Worldwide, perinatal (i.e., mother to infant) transmission accounts for most human immunodeficiency virus (HIV) infections among children; in the United States, of the approximately 7000 infants born to HIV-infected mothers each year, 1000-2000 are HIV-infected (1). Strategies for reducing perinatally acquired HIV infection have included preventing HIV infection among women and, for HIV-infected women, avoiding pregnancy or refraining from breastfeeding their infants (2). On February 21, 1994, the National Institutes of Health's National Institute of Allergy and Infectious Diseases (NIAID) and National Institute of Child Health and Human Development (NICHD) announced preliminary results from a randomized, multicenter, double-blinded clinical trial of zidovudine (ZDV) to prevent HIV transmission from mothers to their infants (AIDS Clinical Trials Group {ACTG} protocol 076). This report summarizes the interim results of that trial, which indicate effectiveness of ZDV for prevention of perinatal transmission. *

The study was initiated in April 1991 by the Pediatric ACTG of NIAID in collaboration with NICHD and the National Institute of Health and Medical Research (INSERM) and the National Agency of Research on AIDS (ANRS), France. Eligible participants were HIV-infected pregnant women who had received no antiretroviral treatment during their current pregnancy, had no clinical indications for maternal antepartum antiretroviral therapy in the judgment of their health-care provider, and who had a CD4+ T-lymphocyte count greater than 200/uL at time of entry into the study. Enrolled women were randomized to receive either a ZDV or placebo regimen. The ZDV regimen included antepartum ZDV (100 mg given orally five times daily) initiated at 14-34 weeks' gestation and continued for the remainder of the pregnancy; intravenous ZDV during labor (administered intravenously as a loading dose of 2 mg per kg body weight given over 1 hour, followed by continuous infusion of 1 mg per kg body weight per hour until delivery); and oral administration of ZDV to the newborn (ZDV syrup at 2 mg per kg body weight per dose given every 6 hours) for the first 6 weeks of life, beginning 8-12 hours after birth (see box Table_B1). The placebo regimen was given on the same schedule. Blood specimens were obtained for HIV culture from all infants at birth and at ages 12, 24, and 78 weeks. A positive viral culture was considered indicative of HIV infection. Infants also were tested for HIV antibody at ages 15 and 18 months.

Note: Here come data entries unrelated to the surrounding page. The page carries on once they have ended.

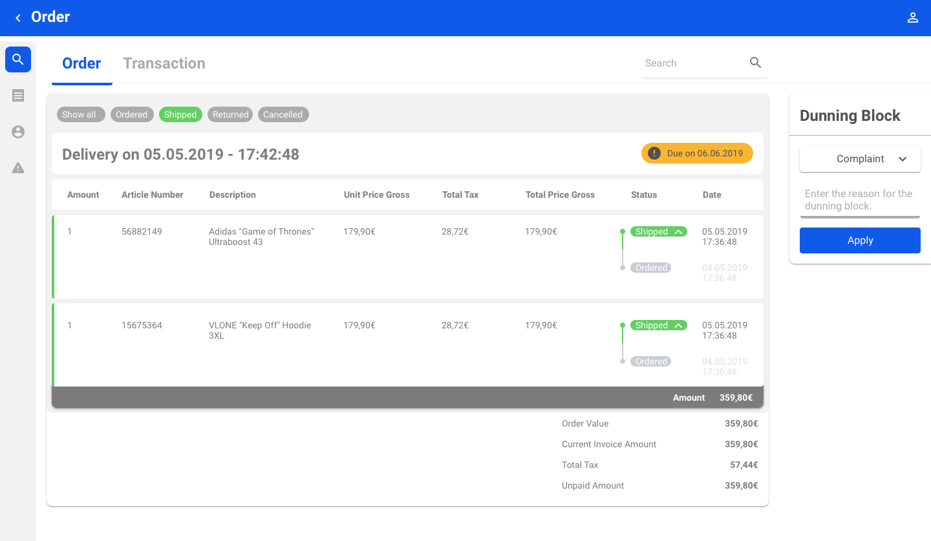Collapse Shipped status for VLONE Hoodie
The height and width of the screenshot is (541, 931).
(678, 325)
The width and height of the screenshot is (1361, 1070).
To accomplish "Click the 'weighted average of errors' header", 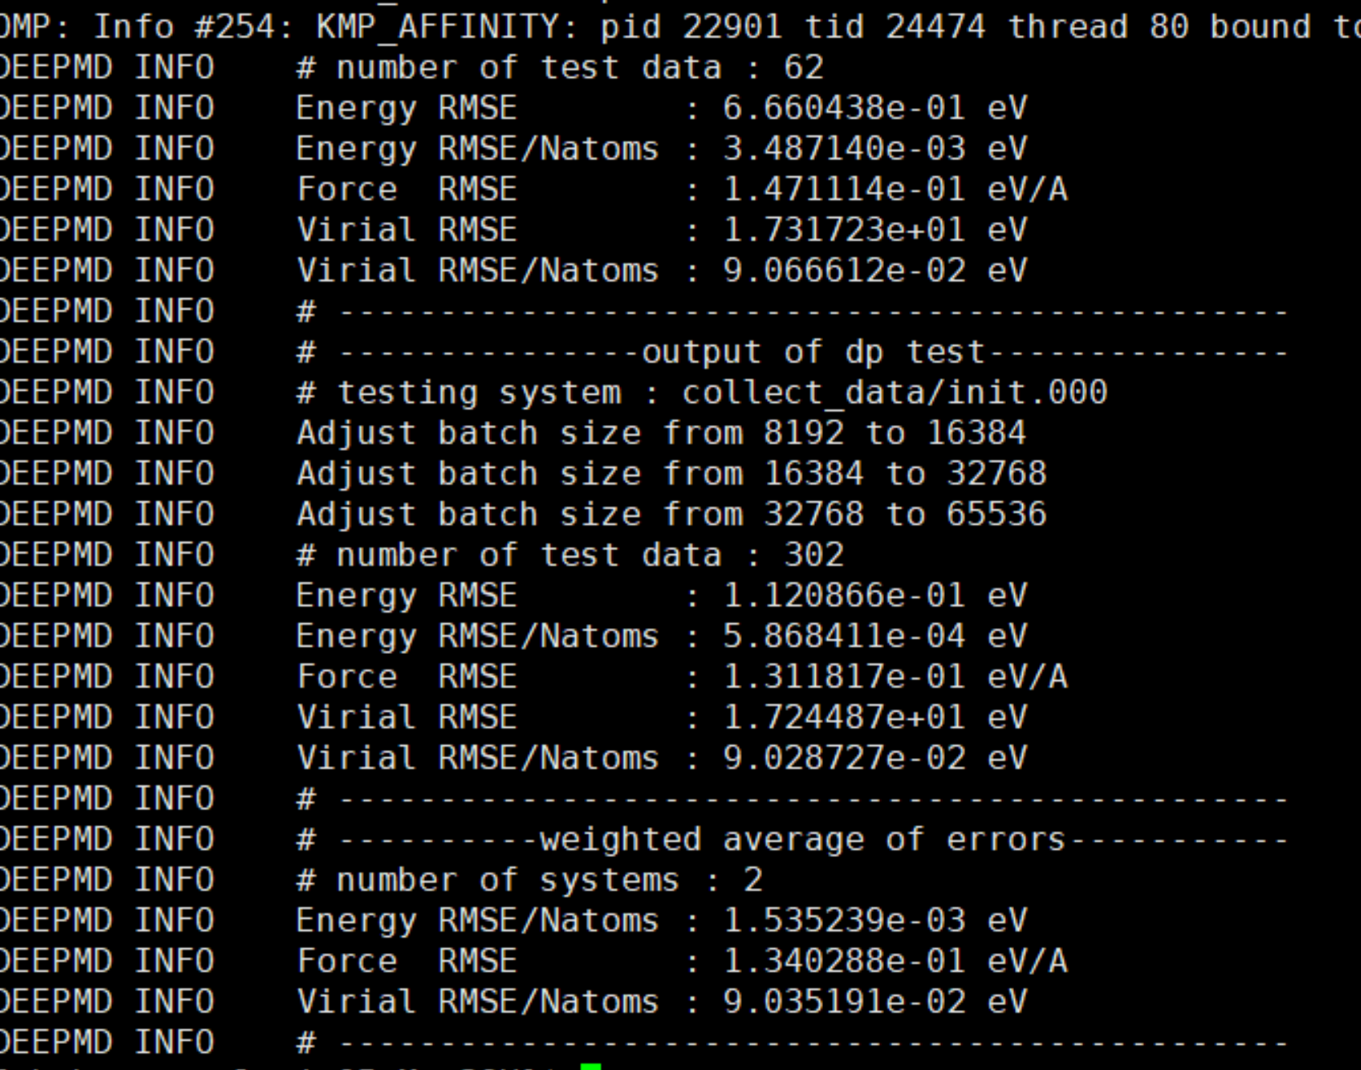I will 802,839.
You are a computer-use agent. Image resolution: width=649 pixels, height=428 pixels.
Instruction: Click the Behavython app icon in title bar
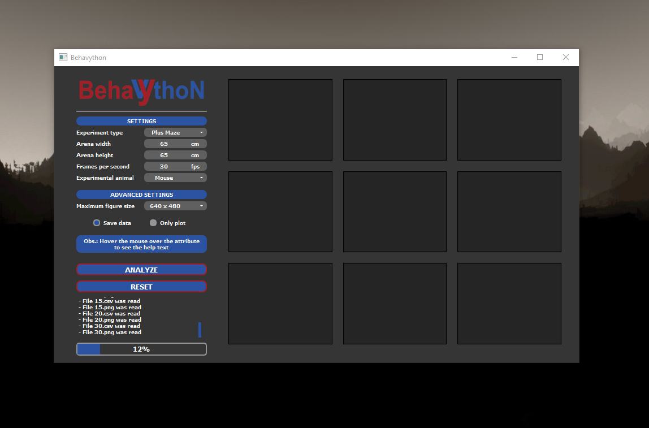[63, 57]
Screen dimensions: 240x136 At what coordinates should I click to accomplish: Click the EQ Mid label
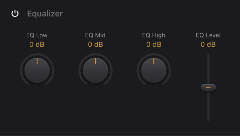pyautogui.click(x=95, y=35)

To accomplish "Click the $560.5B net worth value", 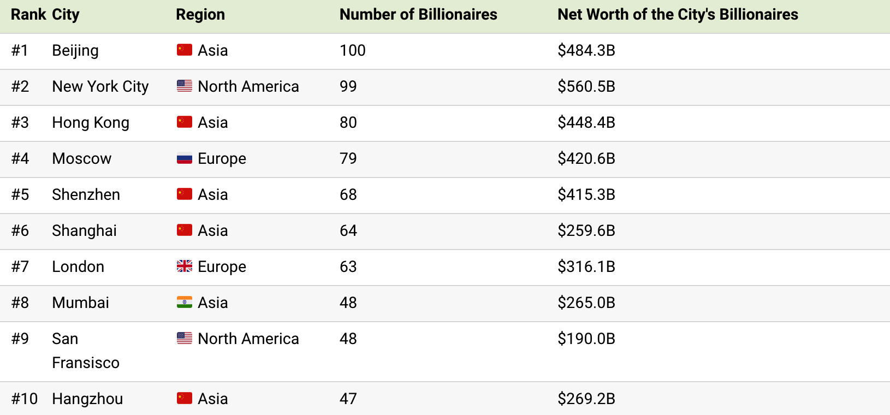I will click(x=586, y=86).
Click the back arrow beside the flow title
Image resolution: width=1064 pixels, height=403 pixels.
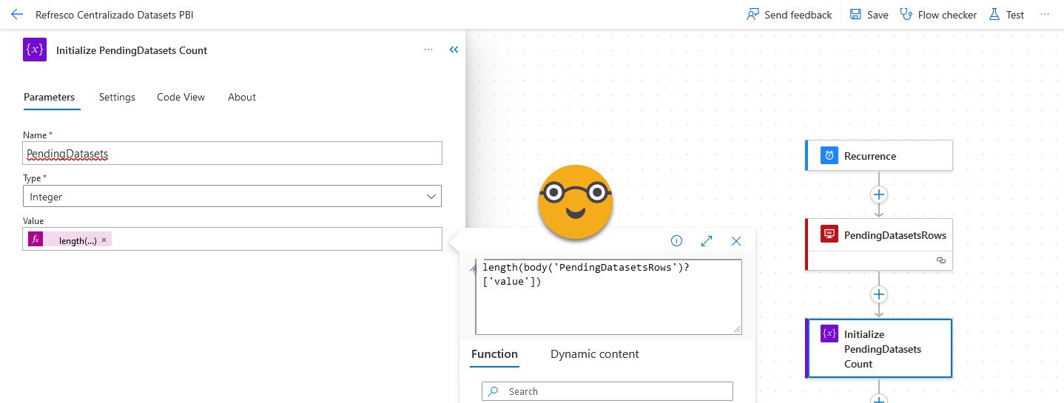(x=17, y=15)
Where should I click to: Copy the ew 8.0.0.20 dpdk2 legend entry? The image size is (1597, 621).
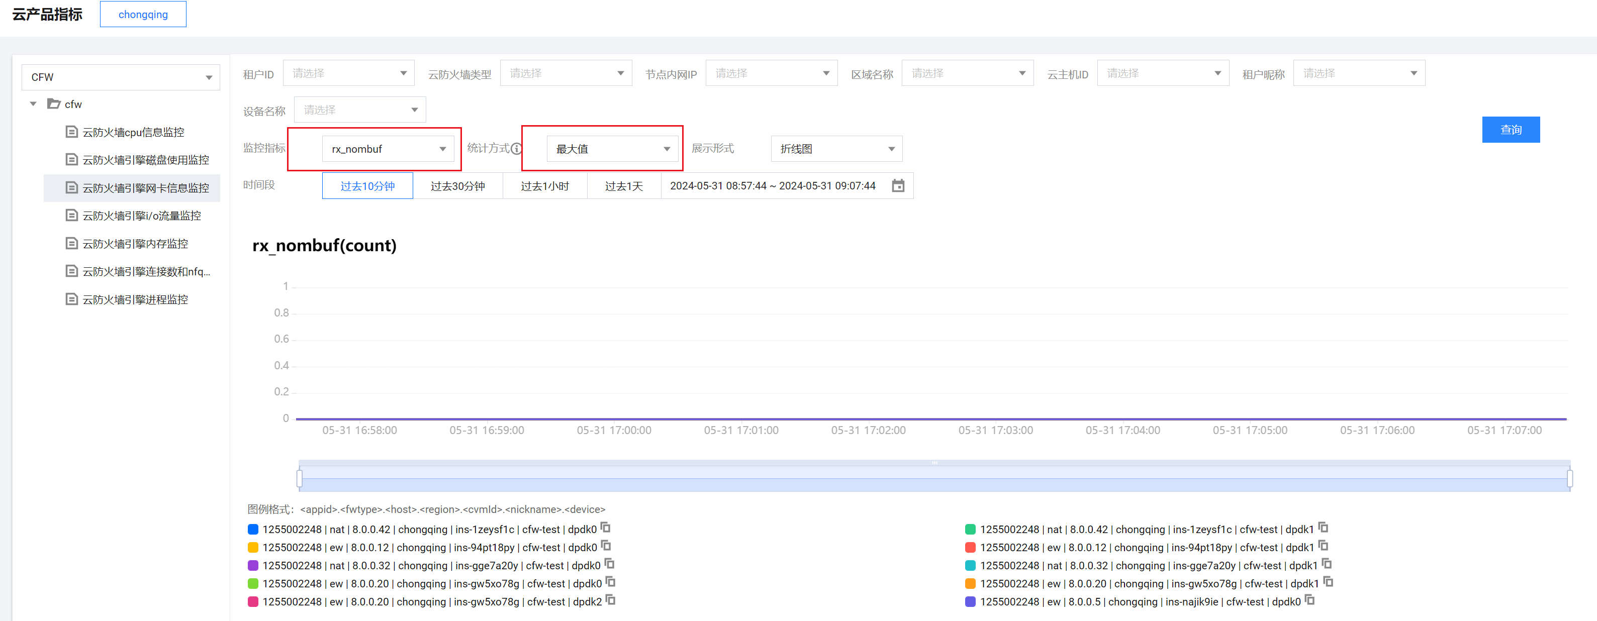click(611, 601)
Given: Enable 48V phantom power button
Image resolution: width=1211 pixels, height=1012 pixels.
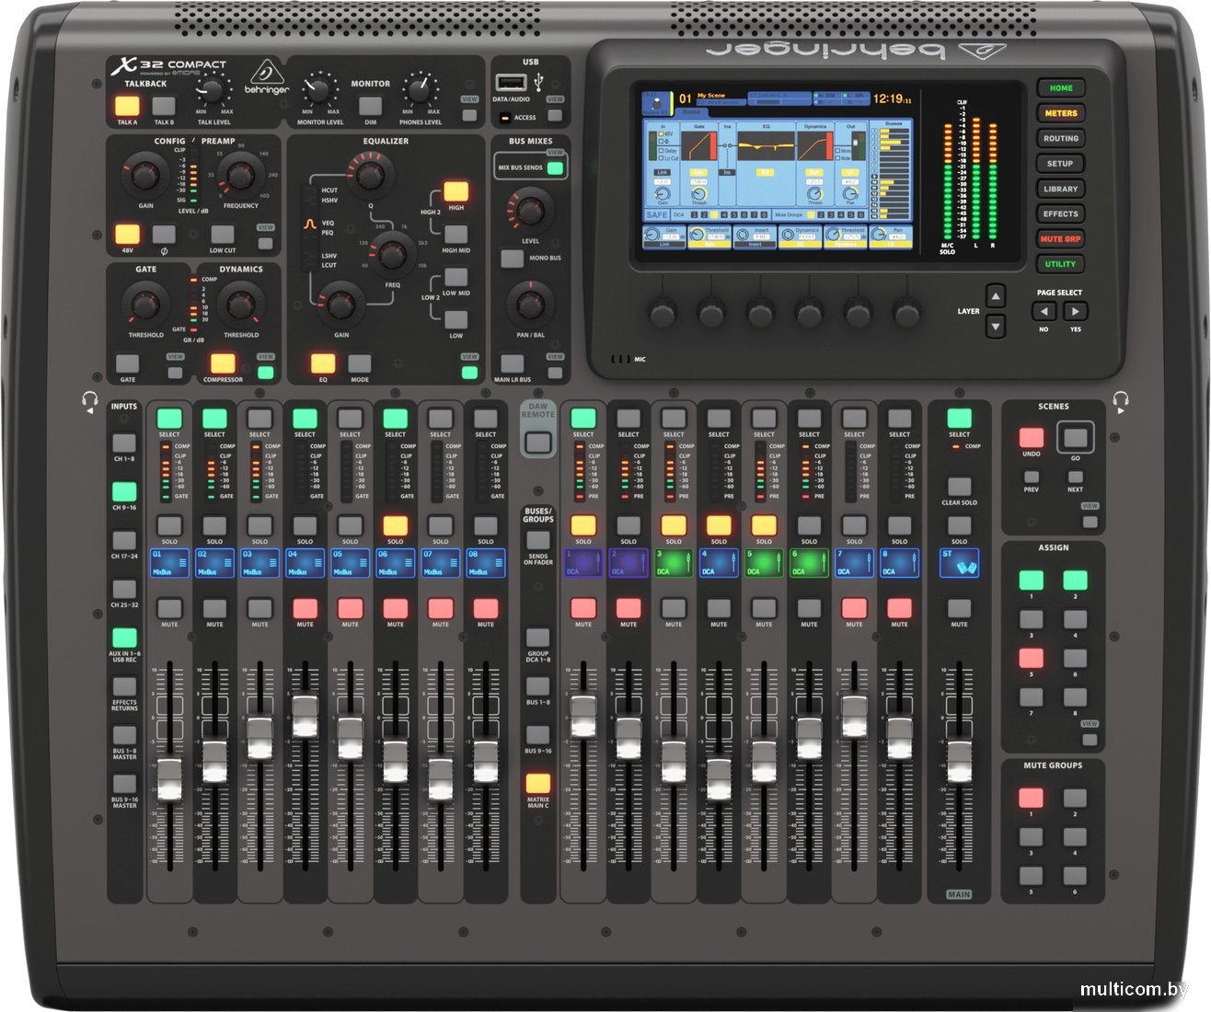Looking at the screenshot, I should (127, 235).
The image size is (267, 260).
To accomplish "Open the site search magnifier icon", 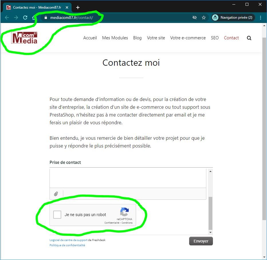I will point(249,38).
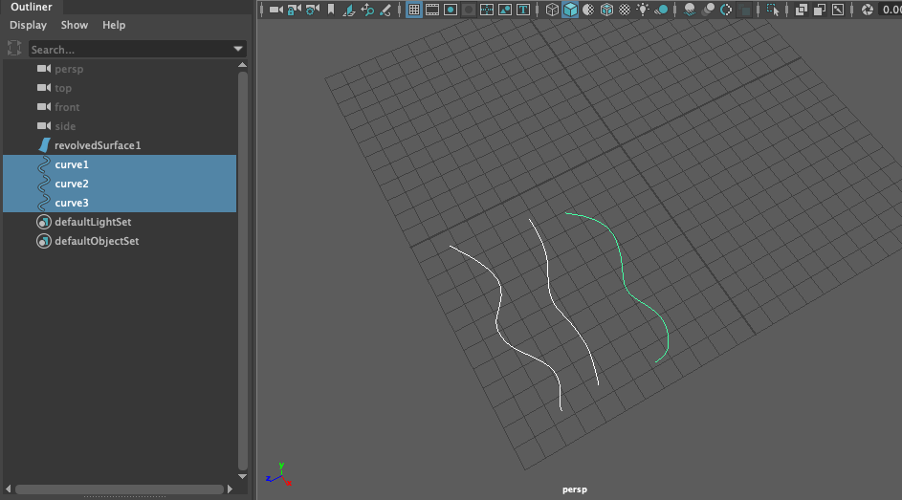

Based on analysis of data for 364 births through December 1993, ZDV therapy was associated with a 67.5% reduction in the risk for HIV transmission; the estimated rates of transmission were 25.5% (95% confidence interval {CI}=18.3%-33.7%) among the 184 children in the group receiving the placebo regimen compared with 8.3% (95% CI=3.8%-13.8%) among the 180 children in the group receiving ZDV (Kaplan-Meier estimate at age 18 months; p=0.00006). Although the ZDV regimen was well tolerated by mothers and infants, hemoglobin levels were lower for infants in the ZDV group (mean decrease in hemoglobin was less than 1 g/dL); however, this problem resolved without therapy following completion of ZDV treatment. The incidence of reported side effects was similar among mothers and infants between the two randomized groups.

Based on these interim findings, NIAID accepted the recommendation of an independent data and safety monitoring board to terminate enrollment into the trial and to offer ZDV to women in the group who had received the placebo but had not yet delivered and to their infants aged less than 6 weeks. An NIAID Clinical Trials Alert summarizing the trial is available by calling (800) 874-2572. Reported by: Div of AIDS, National Institute of Allergy and Infectious Diseases; Center for Research for Mothers and Children, National Institute of Child Health and Human Development; National Institutes of Health.

Editorial Note

Editorial Note: This clinical trial demonstrated efficacy of ZDV in reducing perinatal HIV transmission when administered to HIV-infected women meeting the study's eligibility criteria (see box Table_B1). However, these findings are subject to at least four limitations. First, the study did not assess the efficacy of ZDV among women with CD4+ T-lymphocyte counts less than or equal to 200 cells/uL or among women who had previously used ZDV for extended periods and who may be infected with ZDV-resistant strains of HIV. Second, this trial could not assess the relative or independent contributions of the antepartum treatment, intrapartum treatment, or treatment of the infant; therefore, the efficacy and side effects of ZDV regimens restricted to only one or two of these treatment periods is unknown. Third, the study did not evaluate the risk or benefit of ZDV use in the first trimester. Finally, the study has not yet provided information about long-term side effects for infants and mothers treated with ZDV, including infants who did not become infected with HIV; however, long-term follow-up of infants and mothers is being conducted to monitor for possible late side effects.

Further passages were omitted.